• RECORDS FOR PROCESSING:
........

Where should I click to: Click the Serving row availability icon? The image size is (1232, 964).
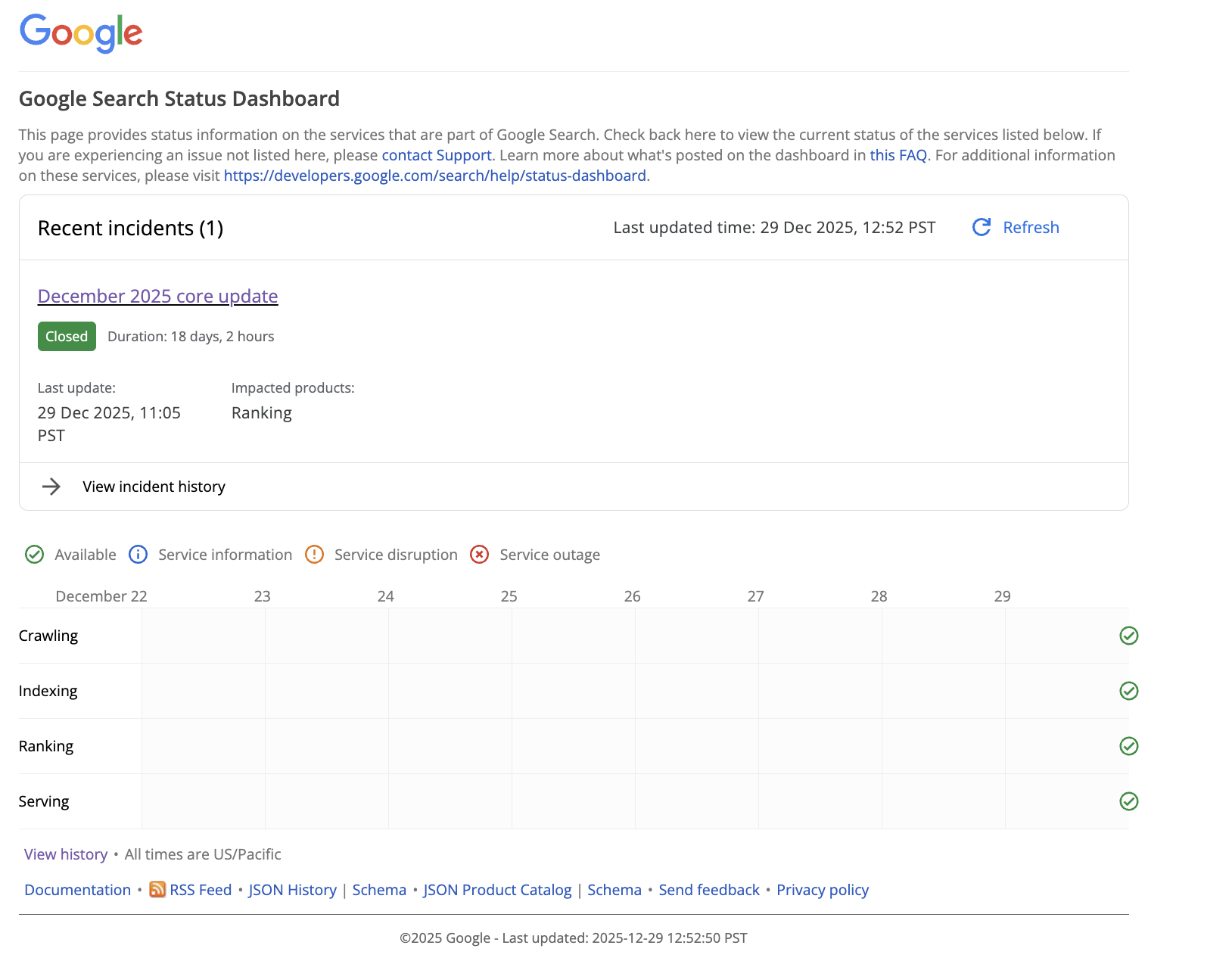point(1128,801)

........

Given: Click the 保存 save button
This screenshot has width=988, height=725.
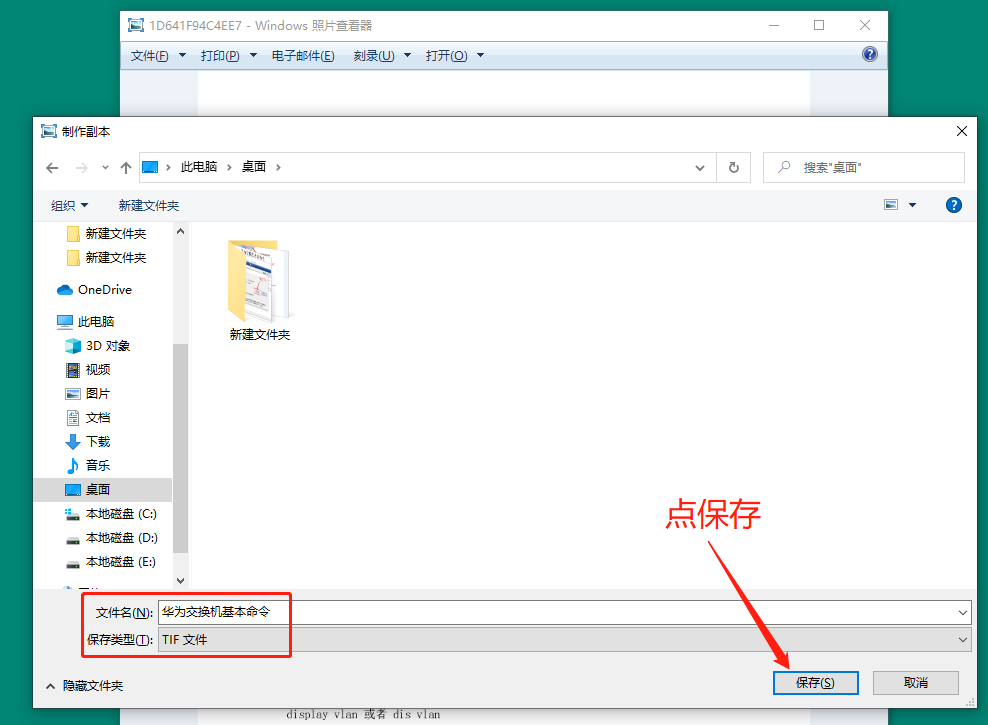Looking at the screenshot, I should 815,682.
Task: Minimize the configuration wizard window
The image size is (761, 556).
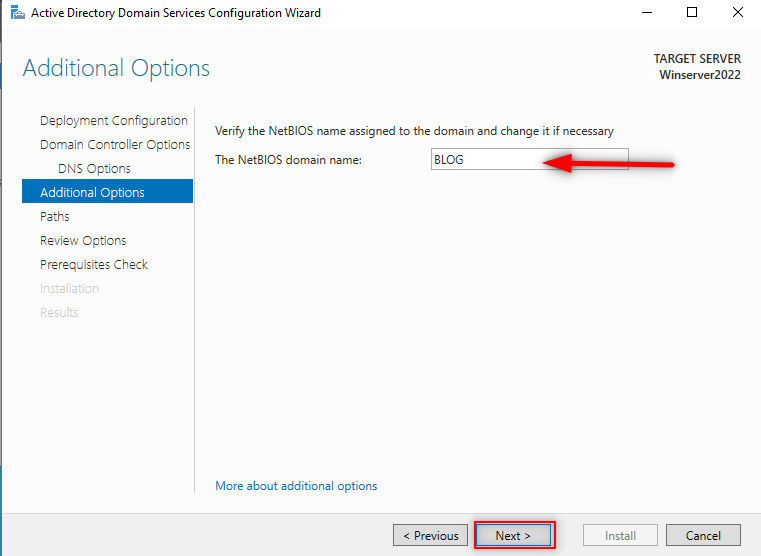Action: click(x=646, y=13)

........

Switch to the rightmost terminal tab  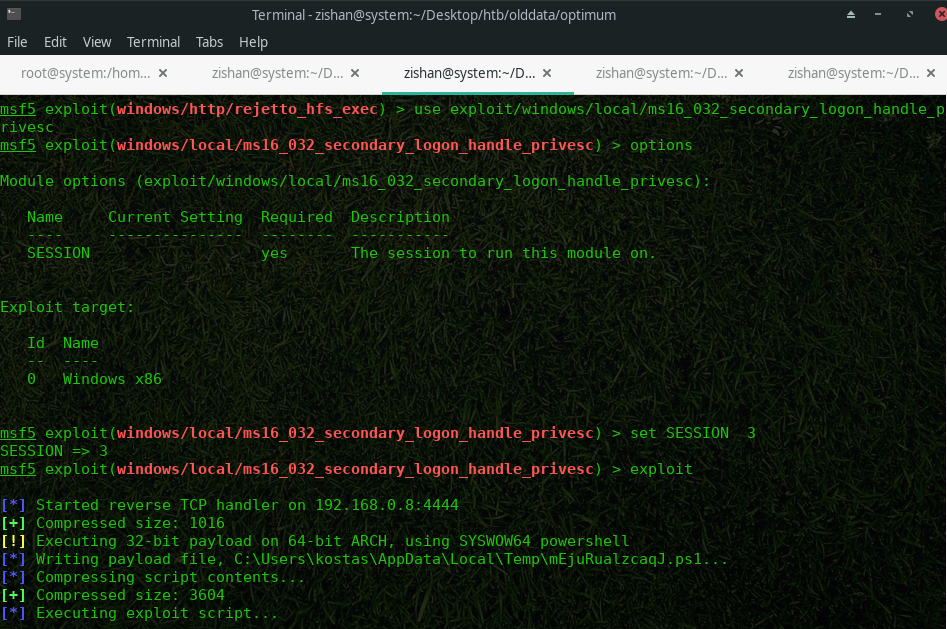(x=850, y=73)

........

• OBJECTIVE:
Transcribe the lines from the one with "Task: Minimize the" up to and including the one with "Action: click(x=646, y=13)", leaving the pictures out of your answer.

• THE REPLY:
Task: Minimize the configuration wizard window
The image size is (761, 556).
Action: click(x=646, y=13)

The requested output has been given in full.